Textbook Assignment: Chapter 9 pages 255-264. There is a typographical error on page 264, column 1, line 6. Instead of "near the 3' end of the coding region", it should read "near the 5' end of the coding region".
Related web page: I would encourage you to visit the Winding your Way through DNA web page and click on "From Corned Beef to Cloning" near the bottom of the page. This is an informal description of how several independent discoveries all converged to give rise to the discovery of methods for cloning genes, as told by Stanley Cohen and Herbert Boyer, the investigators who did that research.
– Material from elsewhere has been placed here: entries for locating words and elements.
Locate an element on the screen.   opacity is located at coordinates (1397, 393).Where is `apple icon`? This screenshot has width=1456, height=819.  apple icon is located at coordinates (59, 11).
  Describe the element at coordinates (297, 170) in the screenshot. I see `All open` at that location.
To get to each new page, click on the arrowhead pointing to the right near the bottom of the previous page (you sometimes have to scroll past a blank area to find the arrowhead).
Major concepts
Recombinant DNA technology: This is the first of a series of lectures on gene cloning and other aspects of recombinant DNA technology. Recombinant DNA in this context refers to the creation of a new combination of DNA segments that are not found together naturally. Such technology is now widely used in many practical applications ranging from basic research on control of gene expression to forensic medicine to biotechnology. This lecture focuses on a group of highly specialized enzymes, the restriction endonucleases, which allow DNA to be cut at specific sites in a manner that permits the rejoining of cut ends to create new combinations. This opens the way for gene cloning by inserting the gene of interest into a self-replicating bacterial plasmid (a small circular DNA molecule with its own origin of replication). Later parts of the lecture discuss some of the techniques used to identify vectors containing cloned DNA sequences.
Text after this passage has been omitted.